NOTE: Proceed with caution! GSE183852_DCM_Integrated.Robj.gz is 11.7GB. Long download time. Alternative: download directly via browser from https://www.ncbi.nlm.nih.gov/geo/query/acc.cgi?acc=GSE183852

Code
library(curl)

url <- "https://www.ncbi.nlm.nih.gov/geo/download/?acc=GSE183852&format=file&file=GSE183852%5FIntegrated%5FCounts%2Ecsv%2Egz"
h <- new_handle()
curl_fetch_disk(url, path = "../../data/raw/geo/GSE183852/GSE183852_Integrated_Counts.csv.gz",handle = h)

# 11.7 GB
url <- "https://www.ncbi.nlm.nih.gov/geo/download/?acc=GSE183852&format=file&file=GSE183852%5FDCM%5FIntegrated%2ERobj%2Egz" 

h <- new_handle()
curl_fetch_disk(url, path = "../../data/raw/geo/GSE183852/GSE183852_DCM_Integrated.Robj.gz",handle = h)

rm(list=ls())
gc()

4 Part 2: Preprocess GSE141910 (for DEG & WGCNA)

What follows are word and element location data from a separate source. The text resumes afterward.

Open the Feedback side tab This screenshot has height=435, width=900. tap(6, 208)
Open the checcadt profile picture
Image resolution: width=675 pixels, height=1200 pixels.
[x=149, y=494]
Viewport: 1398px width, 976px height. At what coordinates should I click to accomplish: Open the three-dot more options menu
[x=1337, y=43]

4.1 Load Raw Counts & FPKM

Code
rm(list=ls())
load("../../data/raw/geo/gse141910_raw.RData")

counts <- gse141910_counts_raw %>% column_to_rownames("GeneID")

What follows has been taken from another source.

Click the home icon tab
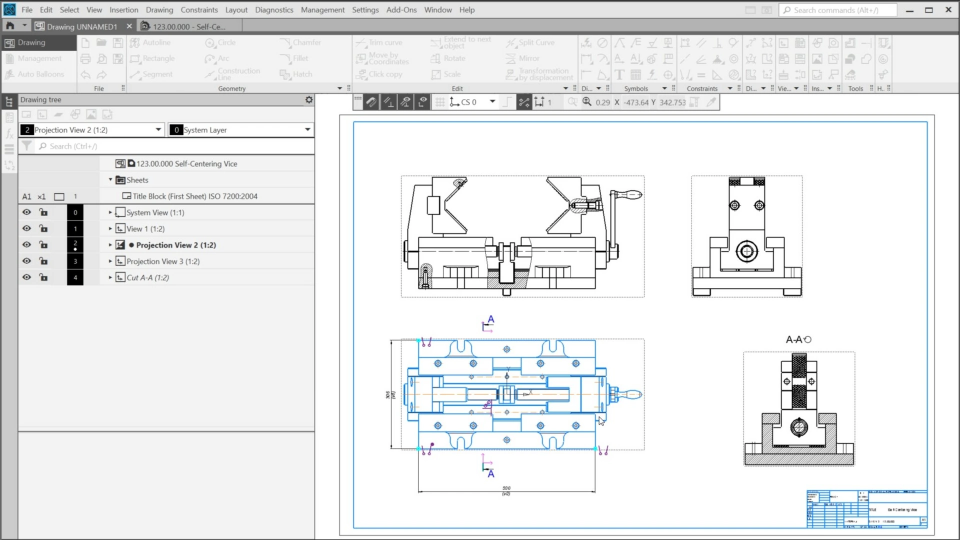 9,26
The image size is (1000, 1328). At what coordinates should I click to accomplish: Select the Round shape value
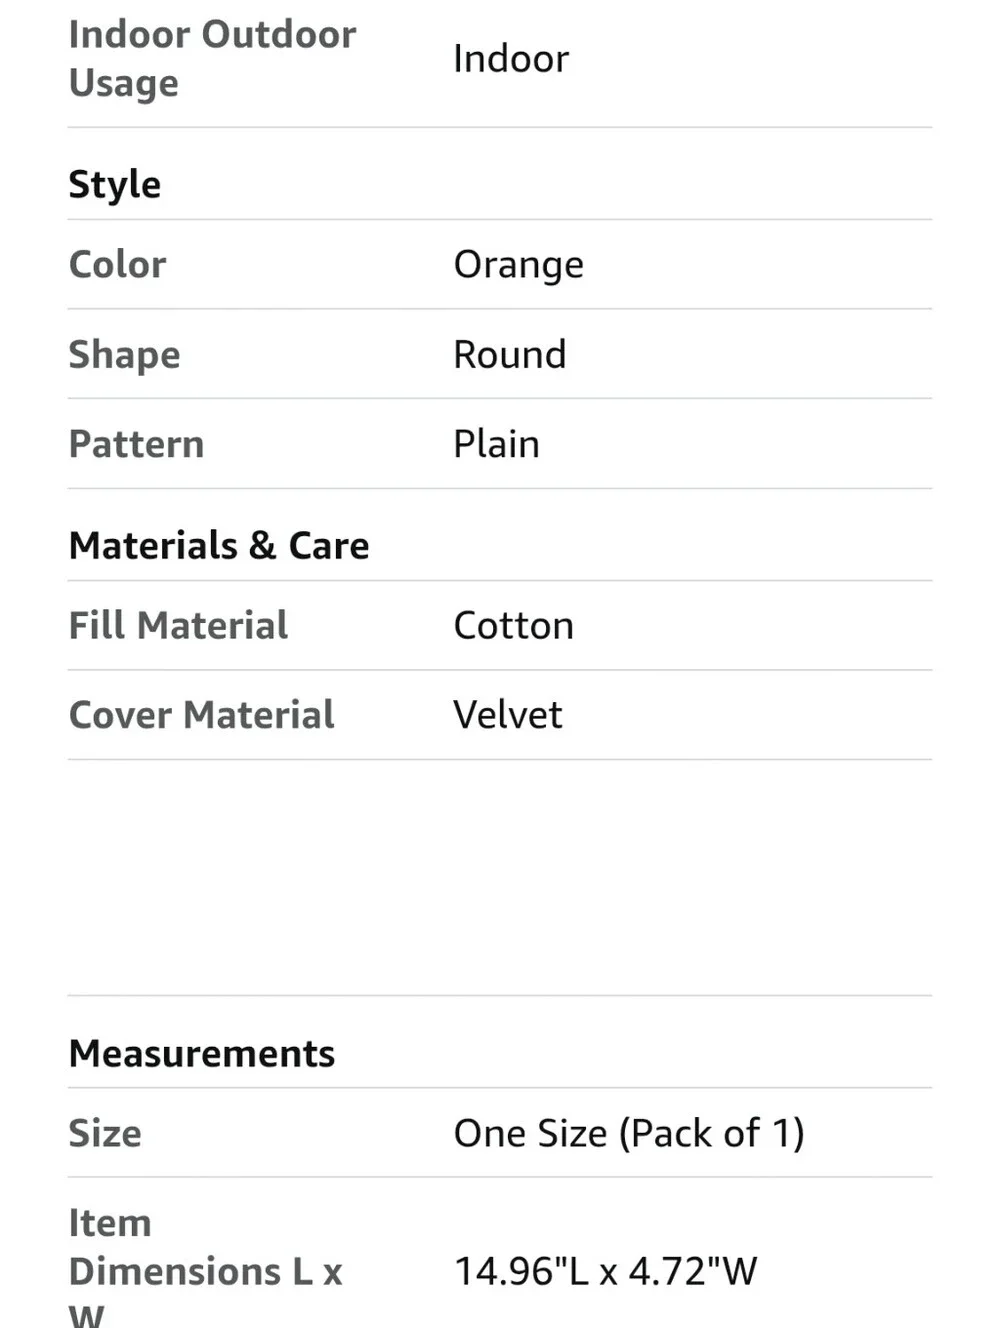tap(510, 354)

fpkm  <- gse141910_fpkm_raw %>% column_to_rownames("GeneID")

pheno <- gse141910_pheno_raw

# Add LVEF
pheno_lvef <- gse141910_pheno_raw_with_lvef

pheno <- pheno %>% 
  left_join(pheno_lvef, by = c("title" = "sample_name")) %>%
  column_to_rownames("geo_accession")

4.2 Filter Pheno Data of Good Samples

Code
pheno <- pheno[rownames(pheno) %in% colnames(counts),]

4.3 Filter Normal / HFrEF Samples

Code
Normal <- pheno$etiology == "NF"
HFrEF  <- pheno$etiology != "NF" & !is.na(pheno$LVEF) & pheno$LVEF <= 0.4

keep_samples <- rownames(pheno)[Normal | HFrEF]
pheno <- pheno[keep_samples, ]
counts <- counts[, keep_samples]
fpkm  <- fpkm[, keep_samples]

pheno$group <- factor(ifelse(pheno$etiology == "NF", "Normal", "HFrEF"), levels = c("Normal","HFrEF"))

4.4 Gene Annotation & Low‑expression Filter

Code
# Convert Entrez IDs to official HGNC gene symbols
entrez <- rownames(counts)
sym <- mapIds(
  org.Hs.eg.db,
  keys = entrez,
  keytype = "ENTREZID",
  column = "SYMBOL",
  multiVals = "first"
)

# Create annotation data frame
gene_anno <- data.frame(
  EntrezID = entrez,
  Symbol = sym,
  row.names = entrez,
  stringsAsFactors = FALSE
)

# Remove genes with missing gene symbols to avoid downstream errors
gene_anno <- gene_anno %>% drop_na(Symbol)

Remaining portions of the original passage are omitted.